Exercise instructions: Return only the lines of the listing below that run from the line with "Open the Storyblocks sort filter list" through the line with "Hide the nuclei layer", both ends included, exactly as written.

#####

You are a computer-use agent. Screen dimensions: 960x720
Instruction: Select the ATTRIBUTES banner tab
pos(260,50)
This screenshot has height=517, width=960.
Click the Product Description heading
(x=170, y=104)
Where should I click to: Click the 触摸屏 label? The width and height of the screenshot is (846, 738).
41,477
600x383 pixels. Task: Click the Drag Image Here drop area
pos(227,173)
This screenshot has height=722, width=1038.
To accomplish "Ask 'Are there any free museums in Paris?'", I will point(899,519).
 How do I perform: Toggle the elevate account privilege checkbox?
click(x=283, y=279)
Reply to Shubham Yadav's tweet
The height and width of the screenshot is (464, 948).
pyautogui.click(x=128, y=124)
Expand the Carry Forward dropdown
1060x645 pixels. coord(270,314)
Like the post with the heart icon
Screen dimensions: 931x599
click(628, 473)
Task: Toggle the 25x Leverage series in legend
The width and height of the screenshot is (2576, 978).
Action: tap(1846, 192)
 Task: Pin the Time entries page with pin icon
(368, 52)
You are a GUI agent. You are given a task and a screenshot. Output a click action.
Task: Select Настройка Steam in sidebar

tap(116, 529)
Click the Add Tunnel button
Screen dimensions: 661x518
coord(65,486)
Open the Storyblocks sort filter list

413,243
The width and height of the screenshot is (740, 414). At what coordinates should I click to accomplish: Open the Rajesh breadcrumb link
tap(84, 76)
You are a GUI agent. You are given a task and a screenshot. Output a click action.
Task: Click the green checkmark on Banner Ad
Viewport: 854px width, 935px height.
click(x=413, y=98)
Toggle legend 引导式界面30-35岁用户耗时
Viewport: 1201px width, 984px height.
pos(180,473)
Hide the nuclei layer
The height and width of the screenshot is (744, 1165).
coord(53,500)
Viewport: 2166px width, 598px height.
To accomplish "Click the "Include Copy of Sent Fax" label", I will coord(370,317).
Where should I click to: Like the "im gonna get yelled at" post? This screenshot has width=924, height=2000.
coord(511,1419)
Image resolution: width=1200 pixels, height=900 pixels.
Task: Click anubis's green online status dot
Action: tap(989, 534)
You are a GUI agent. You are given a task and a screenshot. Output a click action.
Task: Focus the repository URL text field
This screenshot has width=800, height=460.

#####

Response for this exercise:
Open the Storyblocks sort filter list

413,243
The width and height of the screenshot is (740, 414). At what coordinates should I click to accomplish: Open the Rajesh breadcrumb link
tap(84, 76)
You are a GUI agent. You are given a task and a screenshot. Output a click action.
Task: Click the green checkmark on Banner Ad
Viewport: 854px width, 935px height.
click(x=413, y=98)
Toggle legend 引导式界面30-35岁用户耗时
Viewport: 1201px width, 984px height.
pos(180,473)
Hide the nuclei layer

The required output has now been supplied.